** begin Article **

Digital credit products are expanding rapidly in several leading digital financial services (DFS) markets. These products offer a fast, convenient way for many consumers to access hard-to-obtain emergency liquidity for their personal and business expenses.
Given the rapid pace of innovation in digital credit, it is not surprising that so far there has been little discussion of potential consumer protection concerns such as transparency or ability to repay. In particular, it is timely and important to ask “what may be different in consumer borrowing behavior and associated risks now that credit is literally in the palm of their hands via a few keystrokes?”
There is a need for more evidence and experimentation to develop responsible practices for digital credit. This evidence will, among other things help identify where the interests of providers and consumers may align to promote responsible delivery and usage of digital credit.
It was with this goal of learning more about how consumers behave in a digital borrowing environment that CGAP partnered with Busara Center for Behavioral Economics and Jumo (www.jumo.world)—a mobile money marketplace that offers digitally-delivered credit in Kenya, Tanzania and Zambia—to design a series of experiments in Kenya to measure consumer response to different types of communications linked to a digital credit offer. The research sought to explore two important opportunities in digital credit:
- Are there ways in which the communication channel (SMS) impacts borrower behavior that could benefit both borrower and lender?
- Can insights from behavioral economics help to develop communications that drive borrower behavior in preferred directions, such as on-time repayment?
The team focused on two key opportunities:
- Increasing consumers’ likelihood to read—and understand—key product features, to test the hypothesis that. positive correlations may exist between time spent on product terms screens during the loan application process and repayment rates .
- Crafting repayment reminder messages that were goal-based or aspirational, to help consumers not “freeze” when they get a collections notice and instead see the long-term value of timely repayment.
To test these hypotheses, we built both lab-based and field-based messaging platforms for a hypothetical digital credit product we named “Top Cash” and tested these messages with consumers. In the lab consumers participated in a series of tasks where they could earn money, but first had to borrow funds to play the game, allowing us to test how different disclosure messages impacted borrowing choices. In the field experiment participants received actual, zero- cost loans via mobile money, and were instructed to pay them back after one week to receive a larger loan amount. A series of messages were then sent to borrowers to measure how these different messages performed in ensuring consumers paid back their loans after one week.

** end Article **
** begin Information provided **

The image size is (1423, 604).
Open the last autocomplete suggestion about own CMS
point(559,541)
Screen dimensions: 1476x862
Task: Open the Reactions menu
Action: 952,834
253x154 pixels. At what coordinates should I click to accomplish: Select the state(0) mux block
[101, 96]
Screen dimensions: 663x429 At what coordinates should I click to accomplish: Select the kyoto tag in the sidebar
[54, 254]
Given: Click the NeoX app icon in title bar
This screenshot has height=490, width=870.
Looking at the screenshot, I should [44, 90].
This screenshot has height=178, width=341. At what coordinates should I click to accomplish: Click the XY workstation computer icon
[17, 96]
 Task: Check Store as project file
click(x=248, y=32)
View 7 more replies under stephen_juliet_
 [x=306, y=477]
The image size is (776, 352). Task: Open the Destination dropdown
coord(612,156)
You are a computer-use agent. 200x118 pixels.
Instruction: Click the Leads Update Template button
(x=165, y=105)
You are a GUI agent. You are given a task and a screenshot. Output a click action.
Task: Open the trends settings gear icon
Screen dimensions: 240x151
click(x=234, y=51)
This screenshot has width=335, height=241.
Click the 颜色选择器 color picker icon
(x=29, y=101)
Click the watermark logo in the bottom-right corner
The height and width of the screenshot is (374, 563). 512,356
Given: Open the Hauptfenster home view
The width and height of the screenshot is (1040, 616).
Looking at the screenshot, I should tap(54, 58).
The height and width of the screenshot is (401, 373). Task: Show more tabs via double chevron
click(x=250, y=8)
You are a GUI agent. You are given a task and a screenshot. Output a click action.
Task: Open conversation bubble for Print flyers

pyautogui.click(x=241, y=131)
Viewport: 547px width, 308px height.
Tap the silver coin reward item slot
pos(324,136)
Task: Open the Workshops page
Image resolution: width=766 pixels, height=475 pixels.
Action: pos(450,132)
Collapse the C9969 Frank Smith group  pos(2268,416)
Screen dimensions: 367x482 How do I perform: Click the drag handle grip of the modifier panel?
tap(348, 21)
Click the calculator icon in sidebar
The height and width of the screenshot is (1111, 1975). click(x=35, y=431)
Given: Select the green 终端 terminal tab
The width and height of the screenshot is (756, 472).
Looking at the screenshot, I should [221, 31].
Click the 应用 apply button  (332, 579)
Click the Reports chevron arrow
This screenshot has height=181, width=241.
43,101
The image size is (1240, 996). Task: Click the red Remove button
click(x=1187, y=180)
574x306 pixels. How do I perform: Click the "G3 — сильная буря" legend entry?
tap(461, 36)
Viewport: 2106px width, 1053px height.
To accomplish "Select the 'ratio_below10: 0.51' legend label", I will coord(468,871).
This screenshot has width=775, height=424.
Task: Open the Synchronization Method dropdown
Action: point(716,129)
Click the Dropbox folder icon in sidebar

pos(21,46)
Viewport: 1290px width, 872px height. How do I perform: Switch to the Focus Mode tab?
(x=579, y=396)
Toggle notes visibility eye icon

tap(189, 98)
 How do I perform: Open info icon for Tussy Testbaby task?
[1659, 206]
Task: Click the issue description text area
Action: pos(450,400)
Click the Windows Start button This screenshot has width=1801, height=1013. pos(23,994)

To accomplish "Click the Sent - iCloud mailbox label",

** end Information provided **

Goals:
A – In the text on digital credit, why did lab participants first have to borrow funds before they could play the game?
B – Answer these questions from the text on digital credit:
(i) In which countries does Jumo offer digitally delivered credit?
(ii) What name was given to the hypothetical digital credit product?
(iii) How long after receiving their loans were field participants told to repay them?

Task-by-task solutions:
A – Requiring participants to borrow before playing let the researchers test how different disclosure messages affected their borrowing choices.

B –
(i) Kenya, Tanzania and Zambia.
(ii) "Top Cash."
(iii) One week.